__YOUR ASSIGNMENT__.
Return the records exactly, with nothing added.

+ + + + + + +

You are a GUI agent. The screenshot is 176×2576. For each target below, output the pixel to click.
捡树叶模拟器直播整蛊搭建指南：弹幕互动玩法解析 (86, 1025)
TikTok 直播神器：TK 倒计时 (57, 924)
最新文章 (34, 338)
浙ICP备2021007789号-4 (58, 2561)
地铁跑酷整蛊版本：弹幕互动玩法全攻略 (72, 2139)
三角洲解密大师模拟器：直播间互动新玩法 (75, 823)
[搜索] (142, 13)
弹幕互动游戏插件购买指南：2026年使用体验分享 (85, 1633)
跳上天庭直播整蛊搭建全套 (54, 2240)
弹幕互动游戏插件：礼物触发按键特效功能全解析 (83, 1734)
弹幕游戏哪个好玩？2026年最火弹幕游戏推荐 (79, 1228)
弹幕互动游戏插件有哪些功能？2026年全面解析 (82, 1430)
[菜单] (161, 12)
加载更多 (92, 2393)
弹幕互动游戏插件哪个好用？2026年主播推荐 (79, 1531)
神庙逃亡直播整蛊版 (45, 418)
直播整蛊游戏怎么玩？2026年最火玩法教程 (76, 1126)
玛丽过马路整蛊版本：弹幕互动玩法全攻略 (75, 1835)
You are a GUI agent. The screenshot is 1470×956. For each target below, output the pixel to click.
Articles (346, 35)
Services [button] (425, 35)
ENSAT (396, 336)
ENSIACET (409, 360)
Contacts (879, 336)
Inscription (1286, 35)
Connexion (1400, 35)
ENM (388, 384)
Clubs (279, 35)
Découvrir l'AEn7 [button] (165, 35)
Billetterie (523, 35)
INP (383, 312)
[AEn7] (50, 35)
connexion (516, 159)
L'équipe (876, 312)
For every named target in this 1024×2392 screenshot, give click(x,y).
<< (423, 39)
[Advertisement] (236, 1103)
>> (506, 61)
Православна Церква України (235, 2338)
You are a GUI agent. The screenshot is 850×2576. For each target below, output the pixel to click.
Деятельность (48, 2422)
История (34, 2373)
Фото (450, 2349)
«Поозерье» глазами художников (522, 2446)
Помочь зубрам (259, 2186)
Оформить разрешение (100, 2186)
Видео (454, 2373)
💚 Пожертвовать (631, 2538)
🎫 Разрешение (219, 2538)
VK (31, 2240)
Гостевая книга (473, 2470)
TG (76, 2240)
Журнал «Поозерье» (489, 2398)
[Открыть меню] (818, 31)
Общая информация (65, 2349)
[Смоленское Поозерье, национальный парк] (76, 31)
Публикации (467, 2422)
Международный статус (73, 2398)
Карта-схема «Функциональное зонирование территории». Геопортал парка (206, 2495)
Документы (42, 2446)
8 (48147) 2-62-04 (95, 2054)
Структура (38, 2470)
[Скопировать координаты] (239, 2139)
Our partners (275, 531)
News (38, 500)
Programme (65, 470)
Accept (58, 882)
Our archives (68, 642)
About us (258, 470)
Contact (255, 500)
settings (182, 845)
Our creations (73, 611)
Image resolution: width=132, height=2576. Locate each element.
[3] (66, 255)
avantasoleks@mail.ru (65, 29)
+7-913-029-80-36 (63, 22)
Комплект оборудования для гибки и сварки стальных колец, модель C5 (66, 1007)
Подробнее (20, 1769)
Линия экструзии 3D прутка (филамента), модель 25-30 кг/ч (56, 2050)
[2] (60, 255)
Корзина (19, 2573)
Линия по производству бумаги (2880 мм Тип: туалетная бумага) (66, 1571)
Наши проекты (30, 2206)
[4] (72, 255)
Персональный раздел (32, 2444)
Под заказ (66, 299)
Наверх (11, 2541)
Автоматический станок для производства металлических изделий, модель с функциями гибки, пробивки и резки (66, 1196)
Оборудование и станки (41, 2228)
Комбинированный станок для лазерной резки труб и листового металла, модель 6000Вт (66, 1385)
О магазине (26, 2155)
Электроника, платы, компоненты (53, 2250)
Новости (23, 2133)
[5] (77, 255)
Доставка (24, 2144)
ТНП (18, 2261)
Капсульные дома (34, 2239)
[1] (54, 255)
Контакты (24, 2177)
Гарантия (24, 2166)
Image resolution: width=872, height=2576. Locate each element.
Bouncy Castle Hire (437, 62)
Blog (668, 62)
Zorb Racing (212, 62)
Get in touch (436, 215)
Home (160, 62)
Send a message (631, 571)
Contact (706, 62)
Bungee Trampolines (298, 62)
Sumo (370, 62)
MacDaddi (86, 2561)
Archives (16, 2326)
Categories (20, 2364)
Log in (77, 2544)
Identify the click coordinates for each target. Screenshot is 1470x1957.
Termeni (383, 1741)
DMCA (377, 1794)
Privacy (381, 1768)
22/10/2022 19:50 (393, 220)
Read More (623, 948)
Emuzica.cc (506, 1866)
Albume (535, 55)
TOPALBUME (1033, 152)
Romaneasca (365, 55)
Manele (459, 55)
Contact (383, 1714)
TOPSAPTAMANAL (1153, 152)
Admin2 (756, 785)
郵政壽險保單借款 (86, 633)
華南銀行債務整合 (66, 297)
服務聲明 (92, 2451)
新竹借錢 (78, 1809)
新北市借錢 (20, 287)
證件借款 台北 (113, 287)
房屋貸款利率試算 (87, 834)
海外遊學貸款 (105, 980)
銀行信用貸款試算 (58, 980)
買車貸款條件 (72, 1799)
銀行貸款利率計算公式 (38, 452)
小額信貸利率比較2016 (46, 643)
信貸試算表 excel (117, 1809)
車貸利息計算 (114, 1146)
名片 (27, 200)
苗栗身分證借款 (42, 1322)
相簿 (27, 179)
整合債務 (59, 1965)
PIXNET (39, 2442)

+ + + + + + +

__YOUR SOLUTION__.
You are a GUI agent. The screenshot is 176×2576. For each target below, output the pixel to click.
捡树叶模拟器直播整蛊搭建指南：弹幕互动玩法解析 (86, 1025)
TikTok 直播神器：TK 倒计时 (57, 924)
最新文章 (34, 338)
浙ICP备2021007789号-4 (58, 2561)
地铁跑酷整蛊版本：弹幕互动玩法全攻略 (72, 2139)
三角洲解密大师模拟器：直播间互动新玩法 (75, 823)
[搜索] (142, 13)
弹幕互动游戏插件购买指南：2026年使用体验分享 (85, 1633)
跳上天庭直播整蛊搭建全套 (54, 2240)
弹幕互动游戏插件：礼物触发按键特效功能全解析 (83, 1734)
弹幕游戏哪个好玩？2026年最火弹幕游戏推荐 (79, 1228)
弹幕互动游戏插件有哪些功能？2026年全面解析 (82, 1430)
[菜单] (161, 12)
加载更多 (92, 2393)
弹幕互动游戏插件哪个好用？2026年主播推荐 (79, 1531)
神庙逃亡直播整蛊版 (45, 418)
直播整蛊游戏怎么玩？2026年最火玩法教程 (76, 1126)
玛丽过马路整蛊版本：弹幕互动玩法全攻略 (75, 1835)
You are a GUI agent. The screenshot is 1470×956. For each target below, output the pixel to click.
Articles (346, 35)
Services [button] (425, 35)
ENSAT (396, 336)
ENSIACET (409, 360)
Contacts (879, 336)
Inscription (1286, 35)
Connexion (1400, 35)
ENM (388, 384)
Clubs (279, 35)
Découvrir l'AEn7 [button] (165, 35)
Billetterie (523, 35)
INP (383, 312)
[AEn7] (50, 35)
connexion (516, 159)
L'équipe (876, 312)
For every named target in this 1024×2392 screenshot, give click(x,y).
<< (423, 39)
[Advertisement] (236, 1103)
>> (506, 61)
Православна Церква України (235, 2338)
You are a GUI agent. The screenshot is 850×2576. For each target below, output the pixel to click.
Деятельность (48, 2422)
История (34, 2373)
Фото (450, 2349)
«Поозерье» глазами художников (522, 2446)
Помочь зубрам (259, 2186)
Оформить разрешение (100, 2186)
Видео (454, 2373)
💚 Пожертвовать (631, 2538)
🎫 Разрешение (219, 2538)
VK (31, 2240)
Гостевая книга (473, 2470)
TG (76, 2240)
Журнал «Поозерье» (489, 2398)
[Открыть меню] (818, 31)
Общая информация (65, 2349)
[Смоленское Поозерье, национальный парк] (76, 31)
Публикации (467, 2422)
Международный статус (73, 2398)
Карта-схема «Функциональное зонирование территории». Геопортал парка (206, 2495)
Документы (42, 2446)
8 (48147) 2-62-04 (95, 2054)
Структура (38, 2470)
[Скопировать координаты] (239, 2139)
Our partners (275, 531)
News (38, 500)
Programme (65, 470)
Accept (58, 882)
Our archives (68, 642)
About us (258, 470)
Contact (255, 500)
settings (182, 845)
Our creations (73, 611)
Image resolution: width=132, height=2576. Locate each element.
[3] (66, 255)
avantasoleks@mail.ru (65, 29)
+7-913-029-80-36 (63, 22)
Комплект оборудования для гибки и сварки стальных колец, модель C5 (66, 1007)
Подробнее (20, 1769)
Линия экструзии 3D прутка (филамента), модель 25-30 кг/ч (56, 2050)
[2] (60, 255)
Корзина (19, 2573)
Линия по производству бумаги (2880 мм Тип: туалетная бумага) (66, 1571)
Наши проекты (30, 2206)
[4] (72, 255)
Персональный раздел (32, 2444)
Под заказ (66, 299)
Наверх (11, 2541)
Автоматический станок для производства металлических изделий, модель с функциями гибки, пробивки и резки (66, 1196)
Оборудование и станки (41, 2228)
Комбинированный станок для лазерной резки труб и листового металла, модель 6000Вт (66, 1385)
О магазине (26, 2155)
Электроника, платы, компоненты (53, 2250)
Новости (23, 2133)
[5] (77, 255)
Доставка (24, 2144)
ТНП (18, 2261)
Капсульные дома (34, 2239)
[1] (54, 255)
Контакты (24, 2177)
Гарантия (24, 2166)
Image resolution: width=872, height=2576. Locate each element.
Bouncy Castle Hire (437, 62)
Blog (668, 62)
Zorb Racing (212, 62)
Get in touch (436, 215)
Home (160, 62)
Send a message (631, 571)
Contact (706, 62)
Bungee Trampolines (298, 62)
Sumo (370, 62)
MacDaddi (86, 2561)
Archives (16, 2326)
Categories (20, 2364)
Log in (77, 2544)
Identify the click coordinates for each target. Screenshot is 1470x1957.
Termeni (383, 1741)
DMCA (377, 1794)
Privacy (381, 1768)
22/10/2022 19:50 (393, 220)
Read More (623, 948)
Emuzica.cc (506, 1866)
Albume (535, 55)
TOPALBUME (1033, 152)
Romaneasca (365, 55)
Manele (459, 55)
Contact (383, 1714)
TOPSAPTAMANAL (1153, 152)
Admin2 (756, 785)
郵政壽險保單借款 (86, 633)
華南銀行債務整合 (66, 297)
服務聲明 (92, 2451)
新竹借錢 (78, 1809)
新北市借錢 (20, 287)
證件借款 台北 (113, 287)
房屋貸款利率試算 (87, 834)
海外遊學貸款 (105, 980)
銀行信用貸款試算 (58, 980)
買車貸款條件 (72, 1799)
銀行貸款利率計算公式 (38, 452)
小額信貸利率比較2016 (46, 643)
信貸試算表 excel (117, 1809)
車貸利息計算 (114, 1146)
名片 (27, 200)
苗栗身分證借款 (42, 1322)
相簿 (27, 179)
整合債務 (59, 1965)
PIXNET (39, 2442)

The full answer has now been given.